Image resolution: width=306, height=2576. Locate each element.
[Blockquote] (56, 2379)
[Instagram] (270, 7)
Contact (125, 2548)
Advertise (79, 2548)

_ _ _ _ _

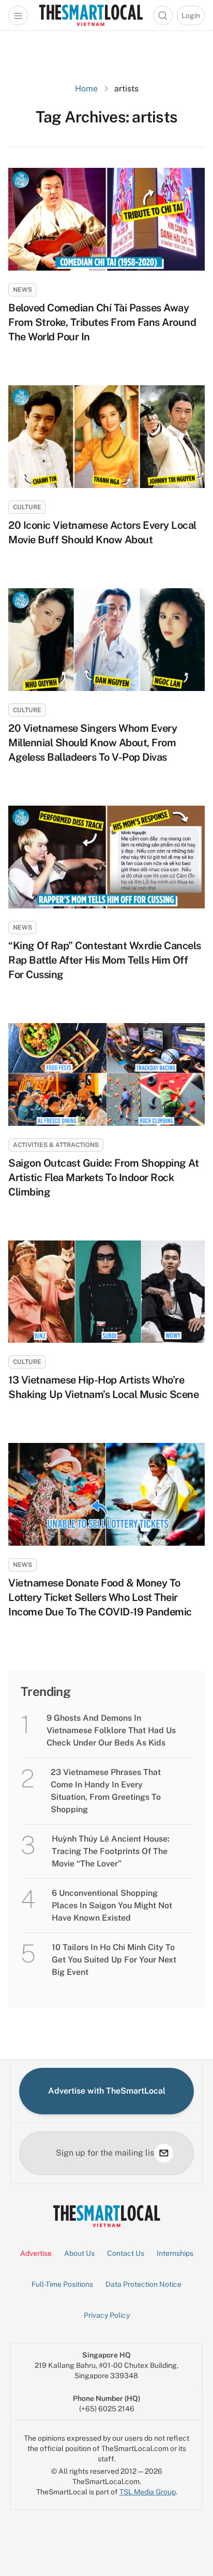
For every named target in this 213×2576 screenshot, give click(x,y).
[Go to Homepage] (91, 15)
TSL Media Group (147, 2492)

_ _ _ _ _

Exercise prompt: Your task is to retype the entries verbatim, starting with the line that holds "Image resolution: width=306, height=2576." and stopping after the line that holds "Advertise (79, 2548)".

Solved problem:
Image resolution: width=306, height=2576. Locate each element.
[Blockquote] (56, 2379)
[Instagram] (270, 7)
Contact (125, 2548)
Advertise (79, 2548)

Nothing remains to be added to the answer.